Students and the Bohemian Spirit

January 22, 2026

Students and the Bohemian Spirit is the title of a chapter from the book Fès ou les nostalgies andalouses, written by Enrique Gómez Carrillo and translated from Spanish by Charles Barthez (1927, Librairie Charpentier et Fasquelle). Here is an excerpt:

Visiting the madrasas is a ritual obligation for pilgrims to Fez. One must see them all. One must marvel inside the venerable Sahridj, whose crumbling walls are reflected melancholically in the crystal of a dulled pool. One must linger in admiration before each of the wonders of the incomparable Attarine, with its mihrab of polychrome zellige and its immense, prodigious lamp. One must be astonished by the grandeur of the Cherratine, the largest of them all, built upon the ruins of another university that the faithful destroyed because it had been profaned. One must search, in the patio of the Mesbahia, for the remnants of marbles brought from Algeciras to adorn the famous school where the scholar Mesbah ben Abdallah commented on the words of the Prophet Muhammad before doctors who came from all the countries of the East to hear him. One must spend long hours—many days—observing the cloisters, oratories, loggias, and galleries of the sacred Bou Inania Madrasa, whose miraculous beauty so deeply inspired Leo Africanus.

Though religious in nature, these seminaries—open to the curiosity of foreigners and bearing the distinctive imprint of the eras in which they were built by sultans devoted to learning—constitute the purest reliquaries of Moorish tradition and art.
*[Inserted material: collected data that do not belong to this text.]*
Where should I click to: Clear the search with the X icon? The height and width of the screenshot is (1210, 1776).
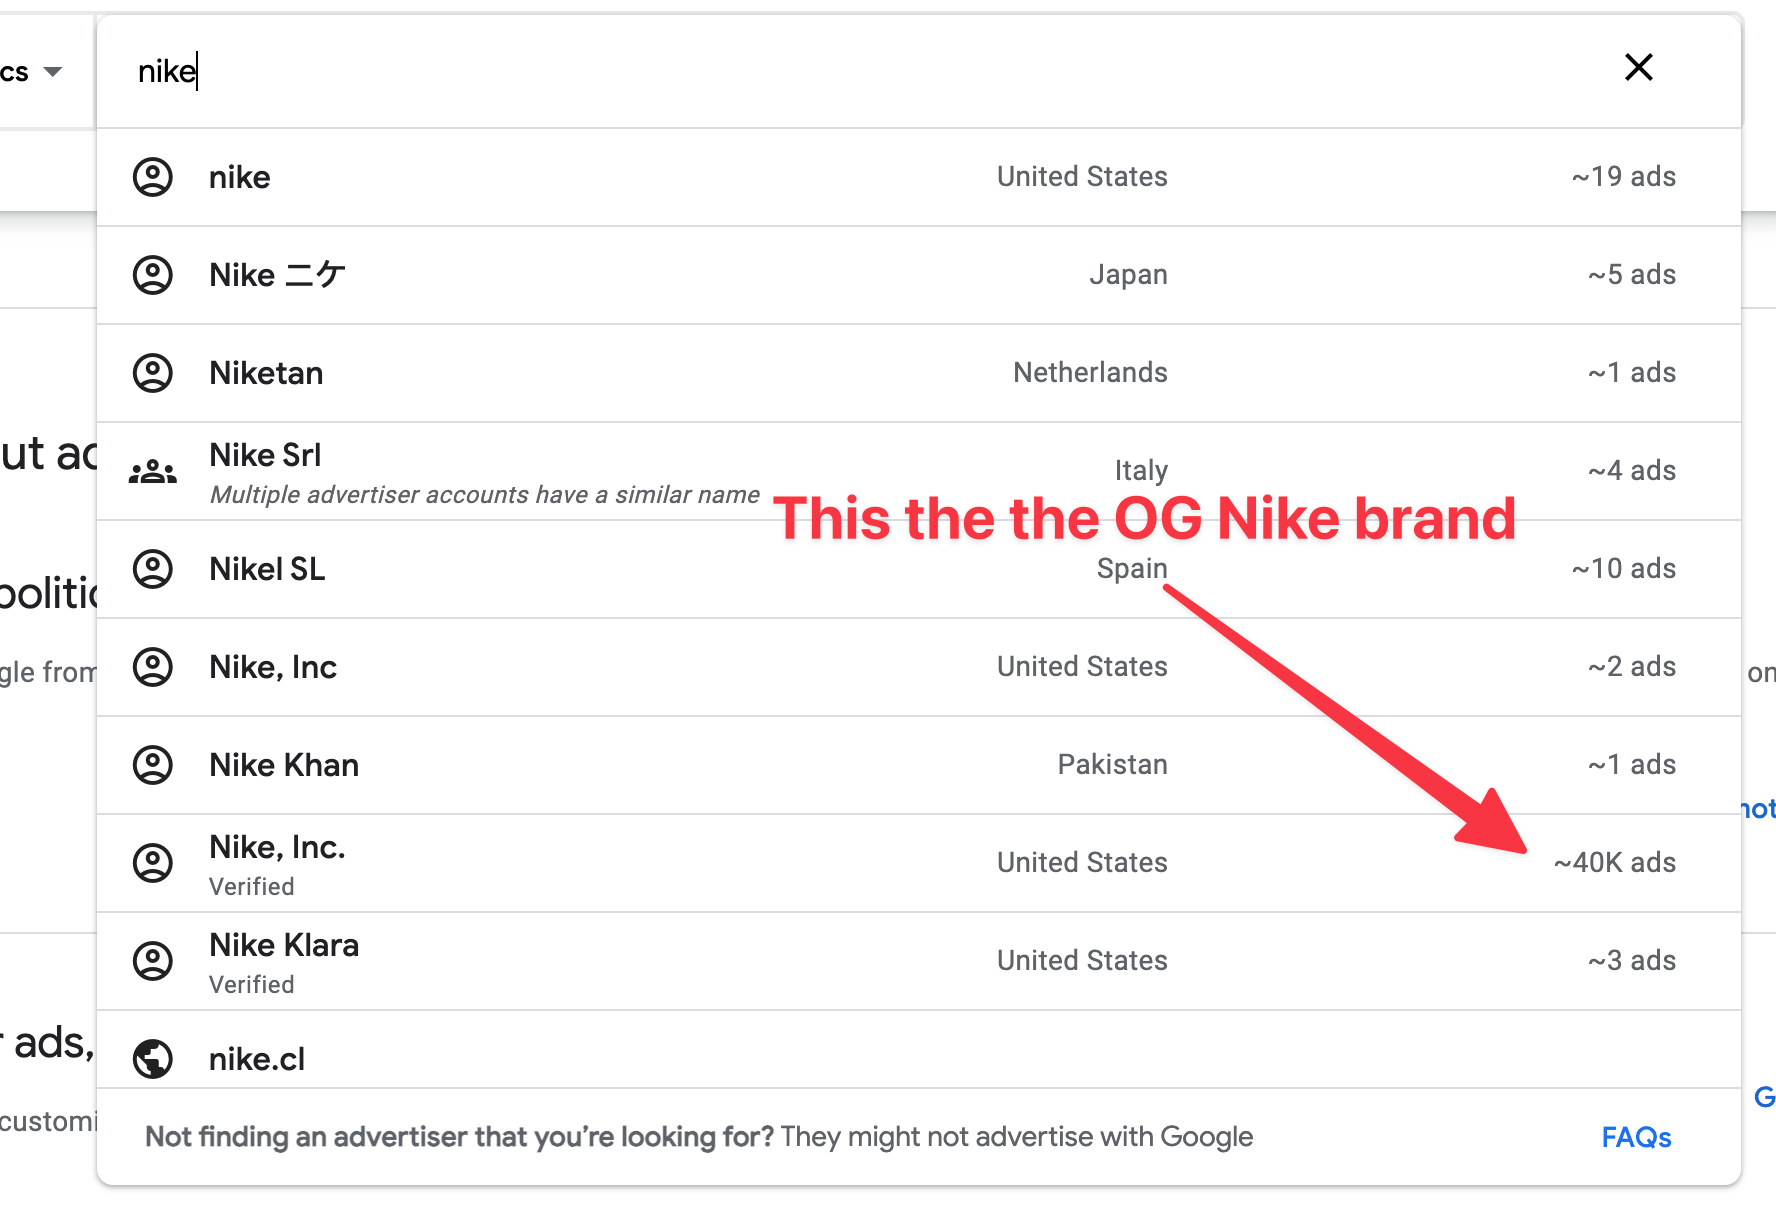[1638, 68]
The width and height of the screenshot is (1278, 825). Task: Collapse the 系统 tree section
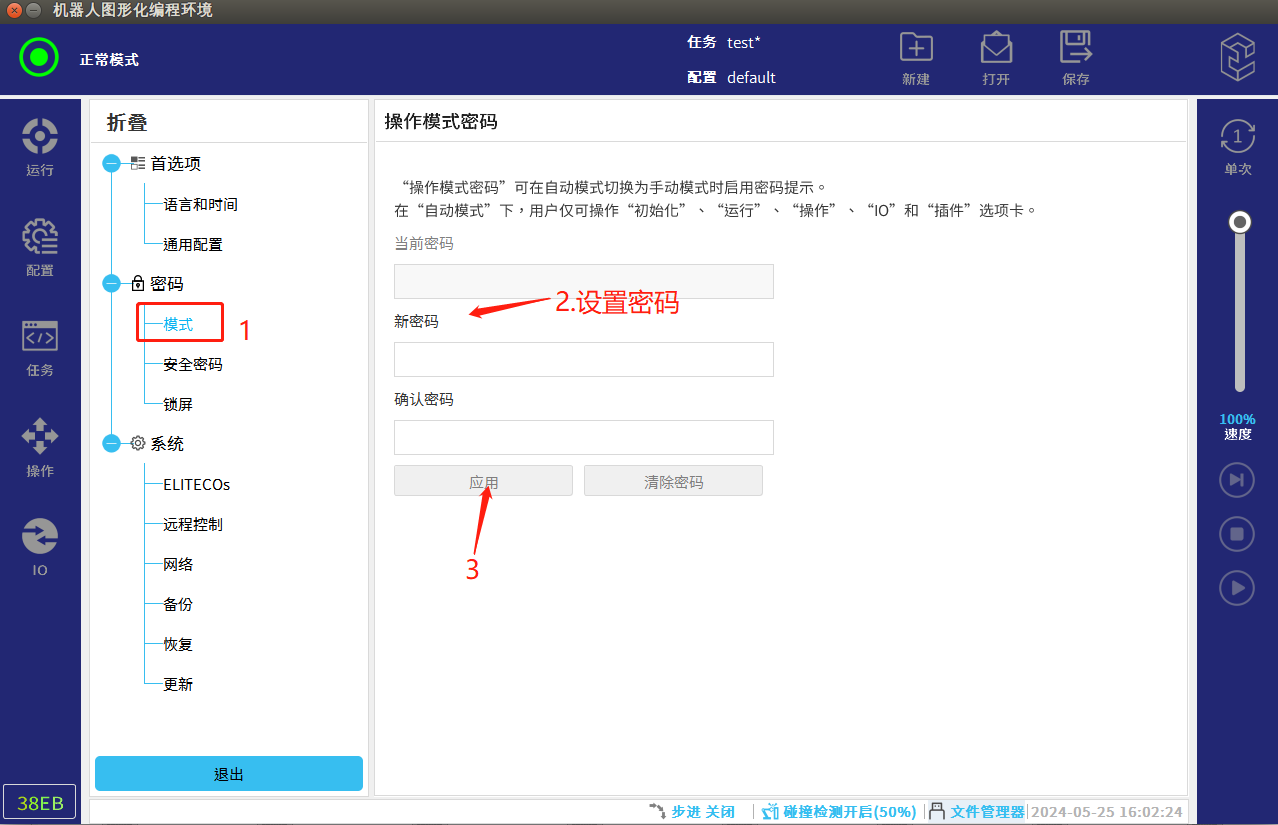[x=111, y=444]
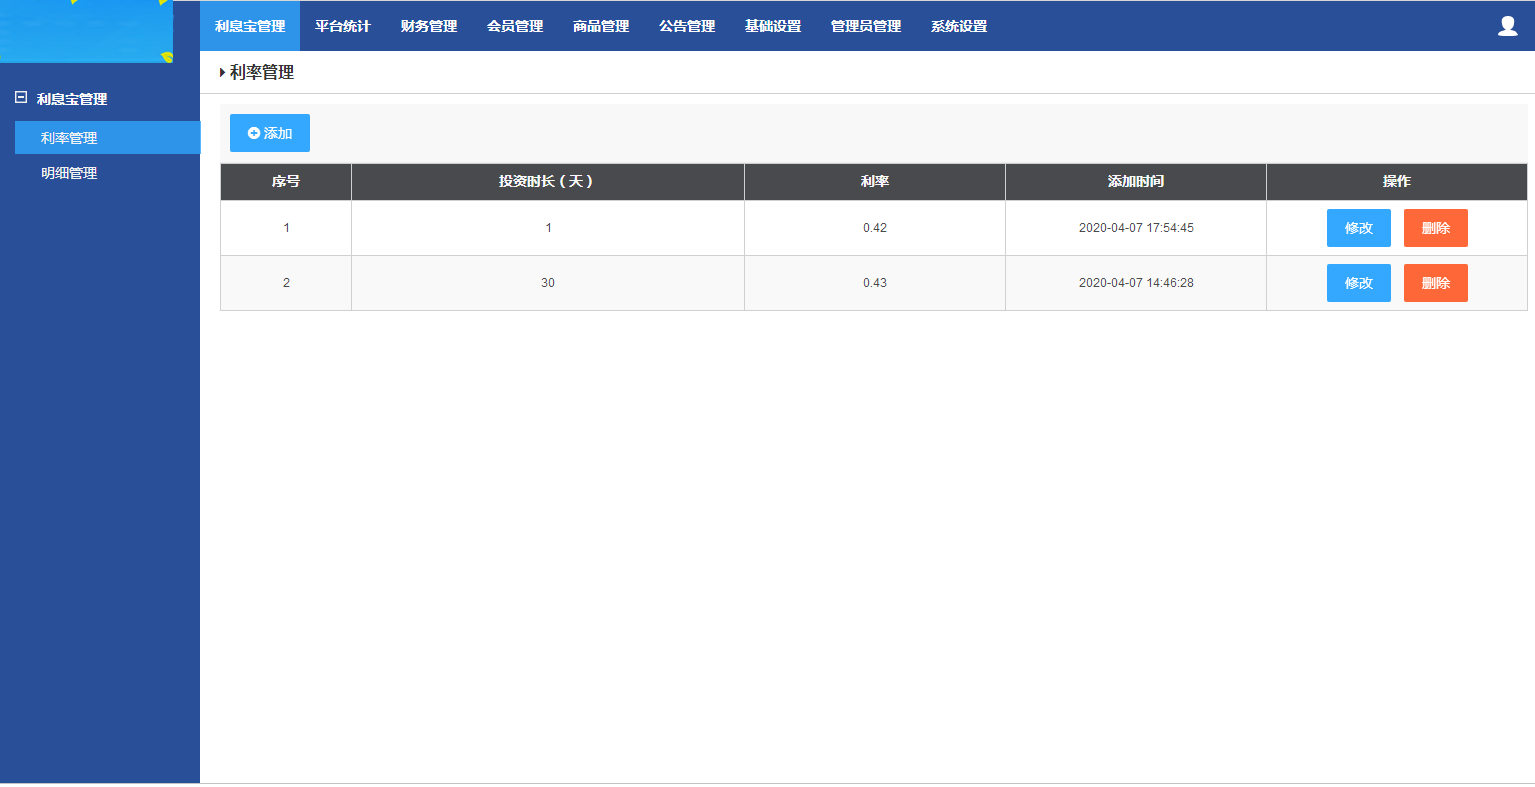The height and width of the screenshot is (787, 1535).
Task: Select 基础设置 in the navigation bar
Action: tap(773, 26)
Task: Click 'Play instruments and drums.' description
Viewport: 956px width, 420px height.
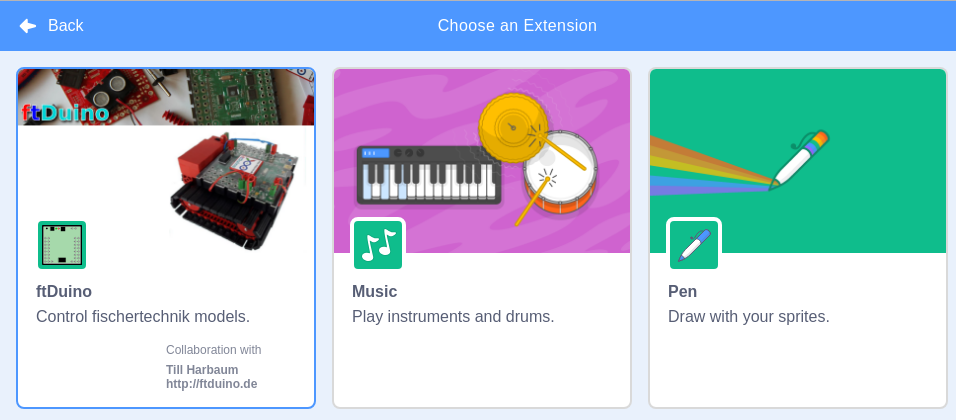Action: pos(453,317)
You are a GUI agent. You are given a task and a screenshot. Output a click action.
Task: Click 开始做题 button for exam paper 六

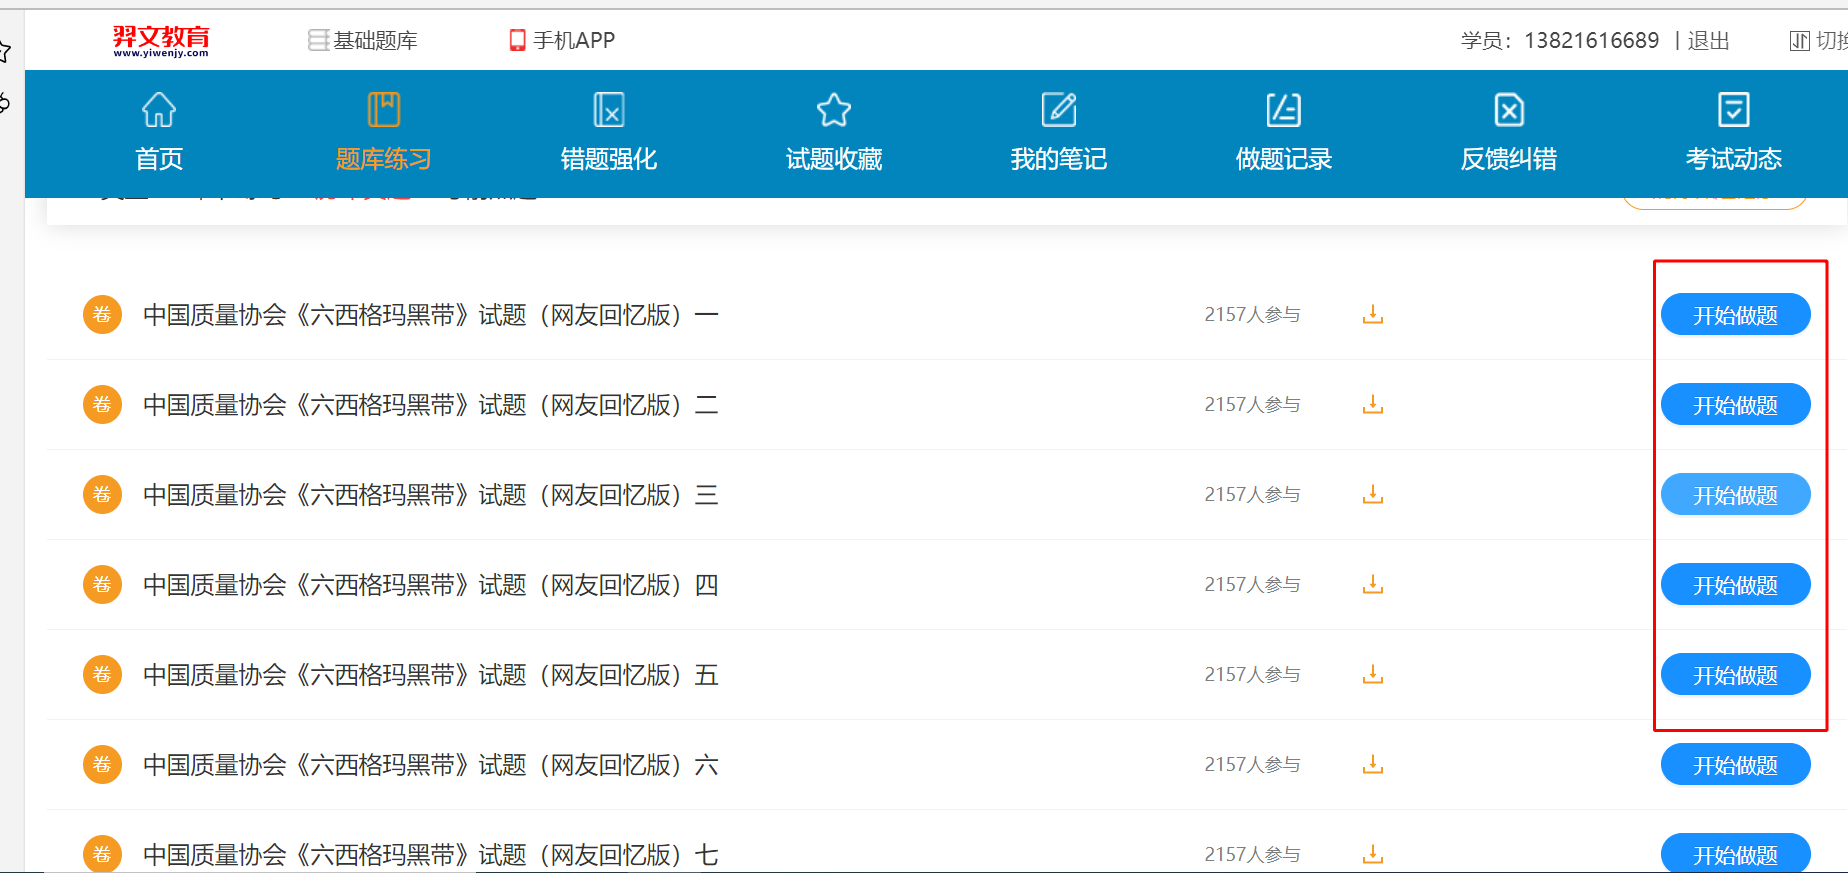click(x=1735, y=765)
What gives them, in our eyes, an extraordinary value is that, like the impenetrable mosques, these buildings have never ceased to possess life, pulsation, spiritual activity, and a direct influence on the development of the Maghrebian people. Open one of the small doors leading onto the upper galleries of any one of them, and as you step into a student’s cell, you will notice it immediately…

According to official information, there are more than five hundred tolba pursuing higher studies here. And not all of them are Moroccan. The prestige of the University of Fez has remained so intact throughout the Islamic world that from the most distant cities of Assyria, Arabia, and India, young men flock to this great college, eager to hear the eloquent words of the heirs of Sidi Boumediene, Averroes, Avicenna, and Sidi Abd-el Aziz ed Debbar. Only the glorious Al-Azhar University in Cairo can rival, in the entire Islamic world, the group of teaching chairs gathered within the cathedral of Al-Qarawiyyin Mosque.

Fâs,” writes an Arab professor from Oran, “is still the dar el ‘ilm*, the palace of knowledge, the refuge of Muslim learning; its great mosque continues to be the foremost school in the world.*”

Throughout the East—from Tlemcen to Baghdad and from Damascus to Samarkand—there is no fqih who does not bow with superstitious respect before the tolba bearing an ijaza (licentiate diploma) signed by the masters of the Moroccan University. For everyone knows that in this Mecca of knowledge, studies last at least ten years and encompass all branches of human learning. In a remarkable work entitled The Book of Intelligent Men, written toward the end of the last century by Sidi Mohammed El Harchaoui, one finds listed and explained the various courses taught beneath the vaults of the cathedral of Fez.